* _TASK ITEM_
Look below. Copy each line that has "will" in it.

* _GIVEN DATA_
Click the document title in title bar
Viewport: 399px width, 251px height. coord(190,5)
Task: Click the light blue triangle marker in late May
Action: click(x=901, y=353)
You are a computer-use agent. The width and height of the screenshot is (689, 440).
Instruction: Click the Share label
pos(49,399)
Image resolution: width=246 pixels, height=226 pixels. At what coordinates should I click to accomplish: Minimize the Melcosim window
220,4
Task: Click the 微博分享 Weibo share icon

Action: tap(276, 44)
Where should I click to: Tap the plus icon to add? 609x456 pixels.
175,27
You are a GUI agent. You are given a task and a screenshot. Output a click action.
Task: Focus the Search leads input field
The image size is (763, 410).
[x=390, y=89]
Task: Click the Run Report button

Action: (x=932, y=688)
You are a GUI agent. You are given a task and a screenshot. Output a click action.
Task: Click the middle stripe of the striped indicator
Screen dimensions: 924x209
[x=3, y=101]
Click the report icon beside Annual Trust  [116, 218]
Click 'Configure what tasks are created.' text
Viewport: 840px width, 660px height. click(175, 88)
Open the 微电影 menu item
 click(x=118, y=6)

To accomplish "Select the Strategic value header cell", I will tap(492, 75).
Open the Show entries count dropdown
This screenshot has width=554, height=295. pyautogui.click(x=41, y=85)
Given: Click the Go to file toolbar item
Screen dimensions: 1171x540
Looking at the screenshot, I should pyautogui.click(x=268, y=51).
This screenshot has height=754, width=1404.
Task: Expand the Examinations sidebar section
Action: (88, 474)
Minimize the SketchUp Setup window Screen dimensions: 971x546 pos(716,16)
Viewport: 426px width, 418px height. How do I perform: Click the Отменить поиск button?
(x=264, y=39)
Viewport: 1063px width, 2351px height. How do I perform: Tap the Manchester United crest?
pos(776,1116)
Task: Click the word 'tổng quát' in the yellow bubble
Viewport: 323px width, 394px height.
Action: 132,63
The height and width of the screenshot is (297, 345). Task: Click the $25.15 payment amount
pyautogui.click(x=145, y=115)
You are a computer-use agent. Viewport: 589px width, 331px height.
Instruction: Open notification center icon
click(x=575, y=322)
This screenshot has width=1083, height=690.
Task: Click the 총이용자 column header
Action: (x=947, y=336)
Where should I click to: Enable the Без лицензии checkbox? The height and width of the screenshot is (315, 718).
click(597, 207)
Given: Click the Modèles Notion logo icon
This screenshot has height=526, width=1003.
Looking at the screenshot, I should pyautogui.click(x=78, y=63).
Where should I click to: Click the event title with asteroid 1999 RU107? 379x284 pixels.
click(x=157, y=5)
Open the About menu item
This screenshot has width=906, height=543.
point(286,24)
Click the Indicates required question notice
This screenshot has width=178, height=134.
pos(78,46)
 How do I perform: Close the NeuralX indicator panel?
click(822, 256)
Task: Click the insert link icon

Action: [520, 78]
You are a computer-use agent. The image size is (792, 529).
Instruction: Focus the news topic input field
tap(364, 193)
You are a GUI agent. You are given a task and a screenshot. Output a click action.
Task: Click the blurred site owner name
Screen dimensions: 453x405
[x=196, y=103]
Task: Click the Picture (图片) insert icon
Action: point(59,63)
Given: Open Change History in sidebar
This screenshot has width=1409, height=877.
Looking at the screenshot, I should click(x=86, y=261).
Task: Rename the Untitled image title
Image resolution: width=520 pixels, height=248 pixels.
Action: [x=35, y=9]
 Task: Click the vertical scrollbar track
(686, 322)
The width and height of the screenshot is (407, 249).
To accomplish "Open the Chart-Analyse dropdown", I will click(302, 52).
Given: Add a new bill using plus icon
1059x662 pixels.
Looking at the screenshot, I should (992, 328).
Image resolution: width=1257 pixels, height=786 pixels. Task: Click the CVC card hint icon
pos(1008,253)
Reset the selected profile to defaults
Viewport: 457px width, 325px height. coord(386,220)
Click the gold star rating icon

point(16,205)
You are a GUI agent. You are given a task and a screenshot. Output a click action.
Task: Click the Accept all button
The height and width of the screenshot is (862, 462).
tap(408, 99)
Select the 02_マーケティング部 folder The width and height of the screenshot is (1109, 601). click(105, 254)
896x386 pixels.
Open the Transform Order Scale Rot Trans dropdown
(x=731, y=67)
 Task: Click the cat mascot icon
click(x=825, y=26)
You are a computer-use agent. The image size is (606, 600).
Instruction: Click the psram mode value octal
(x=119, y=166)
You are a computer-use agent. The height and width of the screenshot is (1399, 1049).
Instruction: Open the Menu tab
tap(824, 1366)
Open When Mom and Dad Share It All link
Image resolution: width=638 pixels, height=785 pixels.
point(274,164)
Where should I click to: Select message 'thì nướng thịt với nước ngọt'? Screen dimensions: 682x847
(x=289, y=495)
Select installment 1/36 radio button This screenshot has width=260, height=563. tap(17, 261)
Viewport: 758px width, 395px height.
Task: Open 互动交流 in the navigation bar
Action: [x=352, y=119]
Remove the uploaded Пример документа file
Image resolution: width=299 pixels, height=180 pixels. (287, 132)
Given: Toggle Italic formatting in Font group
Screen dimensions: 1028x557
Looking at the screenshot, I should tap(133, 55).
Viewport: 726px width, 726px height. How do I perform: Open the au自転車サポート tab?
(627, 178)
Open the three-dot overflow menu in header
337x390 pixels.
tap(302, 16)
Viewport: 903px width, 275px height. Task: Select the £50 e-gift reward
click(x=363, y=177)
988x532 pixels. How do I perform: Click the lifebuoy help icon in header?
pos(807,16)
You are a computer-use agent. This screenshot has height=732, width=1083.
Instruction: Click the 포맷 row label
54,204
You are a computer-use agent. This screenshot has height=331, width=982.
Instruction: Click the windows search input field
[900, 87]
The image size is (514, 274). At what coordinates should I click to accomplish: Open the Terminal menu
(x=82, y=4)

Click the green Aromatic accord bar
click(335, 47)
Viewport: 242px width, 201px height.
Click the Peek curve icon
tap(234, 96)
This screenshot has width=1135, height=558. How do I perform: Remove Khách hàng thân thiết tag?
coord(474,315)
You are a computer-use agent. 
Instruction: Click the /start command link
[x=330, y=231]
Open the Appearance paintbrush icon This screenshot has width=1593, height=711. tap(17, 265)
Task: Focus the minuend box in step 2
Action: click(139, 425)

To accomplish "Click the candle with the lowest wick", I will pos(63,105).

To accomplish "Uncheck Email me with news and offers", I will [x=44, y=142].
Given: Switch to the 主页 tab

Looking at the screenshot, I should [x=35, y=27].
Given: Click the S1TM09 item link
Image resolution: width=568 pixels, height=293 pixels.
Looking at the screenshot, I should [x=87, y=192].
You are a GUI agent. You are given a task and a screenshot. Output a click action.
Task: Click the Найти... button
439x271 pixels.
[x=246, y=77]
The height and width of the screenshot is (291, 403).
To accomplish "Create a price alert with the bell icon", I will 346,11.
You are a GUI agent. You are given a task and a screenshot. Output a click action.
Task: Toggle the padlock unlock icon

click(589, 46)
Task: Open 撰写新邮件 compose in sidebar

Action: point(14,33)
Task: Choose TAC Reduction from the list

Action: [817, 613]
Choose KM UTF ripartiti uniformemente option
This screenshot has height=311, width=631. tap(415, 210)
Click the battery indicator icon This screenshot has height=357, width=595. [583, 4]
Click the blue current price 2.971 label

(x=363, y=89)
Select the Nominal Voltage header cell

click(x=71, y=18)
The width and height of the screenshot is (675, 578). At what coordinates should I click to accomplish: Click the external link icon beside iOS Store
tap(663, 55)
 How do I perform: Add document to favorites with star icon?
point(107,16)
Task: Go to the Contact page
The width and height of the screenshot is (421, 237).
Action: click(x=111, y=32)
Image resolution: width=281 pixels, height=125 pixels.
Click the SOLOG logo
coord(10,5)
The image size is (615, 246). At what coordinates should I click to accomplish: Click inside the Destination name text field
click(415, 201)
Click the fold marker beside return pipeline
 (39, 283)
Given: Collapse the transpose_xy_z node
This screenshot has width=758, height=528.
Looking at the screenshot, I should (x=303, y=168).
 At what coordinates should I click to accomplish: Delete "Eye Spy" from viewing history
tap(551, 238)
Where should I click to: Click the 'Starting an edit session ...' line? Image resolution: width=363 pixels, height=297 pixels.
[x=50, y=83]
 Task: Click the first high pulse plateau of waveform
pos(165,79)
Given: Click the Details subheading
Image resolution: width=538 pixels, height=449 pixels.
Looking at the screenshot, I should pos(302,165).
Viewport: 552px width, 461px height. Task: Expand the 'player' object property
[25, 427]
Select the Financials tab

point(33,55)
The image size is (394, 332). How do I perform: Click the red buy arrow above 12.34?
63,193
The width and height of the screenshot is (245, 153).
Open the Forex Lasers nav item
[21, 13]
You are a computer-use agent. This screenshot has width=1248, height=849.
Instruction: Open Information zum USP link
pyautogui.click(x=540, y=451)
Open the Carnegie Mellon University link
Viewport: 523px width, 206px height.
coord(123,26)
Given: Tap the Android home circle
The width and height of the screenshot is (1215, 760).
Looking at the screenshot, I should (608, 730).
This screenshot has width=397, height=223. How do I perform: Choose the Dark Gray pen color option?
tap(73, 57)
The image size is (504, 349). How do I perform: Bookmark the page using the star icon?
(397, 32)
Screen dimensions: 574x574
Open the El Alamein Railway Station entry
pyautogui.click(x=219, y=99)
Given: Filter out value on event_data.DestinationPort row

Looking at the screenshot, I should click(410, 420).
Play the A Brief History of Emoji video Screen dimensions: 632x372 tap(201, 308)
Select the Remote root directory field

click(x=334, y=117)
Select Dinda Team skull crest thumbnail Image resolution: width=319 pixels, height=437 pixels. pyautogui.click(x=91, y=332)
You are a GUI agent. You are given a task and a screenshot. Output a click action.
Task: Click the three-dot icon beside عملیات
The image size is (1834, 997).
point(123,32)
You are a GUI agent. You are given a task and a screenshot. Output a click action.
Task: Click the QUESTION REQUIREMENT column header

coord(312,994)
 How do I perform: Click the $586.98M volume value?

* _WRITTEN SOLUTION_
To accomplish "Select the Strategic value header cell", I will tap(492, 75).
To accomplish "Open the Chart-Analyse dropdown", I will click(302, 52).
To accomplish "Click the candle with the lowest wick", I will pos(63,105).
To accomplish "Uncheck Email me with news and offers", I will [x=44, y=142].
To accomplish "Create a price alert with the bell icon", I will 346,11.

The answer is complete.